The Pioneer Institute report lays out several factors for lawmakers to consider, including existing federal standards for labeling, storing, and recordkeeping around prescription drugs, which could either be incorporated directly at a state level or modified. Additionally, different state standards for physician registration, training for dispensing, and designating care providers for dispensing offer a range of options.

“Philosophically, we always like to support a lighter touch,” Josh Archambault, senior fellow at the think tank and report co-author. When it comes to implementing physician dispensing, he said, “there’s a lot of variation across the country and we do not see research saying outcomes are varied based on those guardrails. That says to us the guardrails probably should be lighter.”

Then there’s the money question.

Brown, the pharmacist, said the mass market is “very competitive. There’s not a lot of money in it, and if a physician wants to increase their revenue, they’re better off seeing more patients rather than trying to dispense medications.”

Gold and the practitioners Windham represented aren’t looking to become mass-scale pharmacists, they said, and there is still plenty of room for pharmacists in the field. It just isn’t sustainable for them to be handing out 30-day samples for free.

A practitioner in Kansas cited in the report keeps about 300 drugs stocked, but there would be no obligation for any physician to become a direct dispenser or stock particular drugs.
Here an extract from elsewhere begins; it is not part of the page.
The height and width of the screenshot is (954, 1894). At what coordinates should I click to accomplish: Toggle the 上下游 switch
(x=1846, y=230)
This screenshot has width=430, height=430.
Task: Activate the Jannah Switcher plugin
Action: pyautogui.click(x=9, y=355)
If the state were to consider price controlling drug dispensing, to allay concerns about a potential profit motive for doctors to direct dispense, the paper argues those price restraints should also apply to pharmacies.

A bill to allow direct physician dispensing in Massachusetts was proposed in the 2021-2022 legislative cycle by Republican state Rep. Nicholas Boldyga of Southwick and co-sponsored by a bipartisan handful of legislators. It was briefly discussed in a hearing of the joint Committee on Public Health.

“It’s time here in Massachusetts to join the mainstream,” Boldyga testified at the time. “We’ve done amazing things for public health access here in the Commonwealth, and I think it’s just common sense that we allow physician dispensing here in Massachusetts.”

Boldyga’s bill would let physicians dispense certain medications while allowing the Department of Public Health to regulate safe storage, labeling, recordkeeping, dosage, and quantity for certain drugs.

The committee sent the bill to study – effectively killing it. Boldyga has refiled the bill this cycle.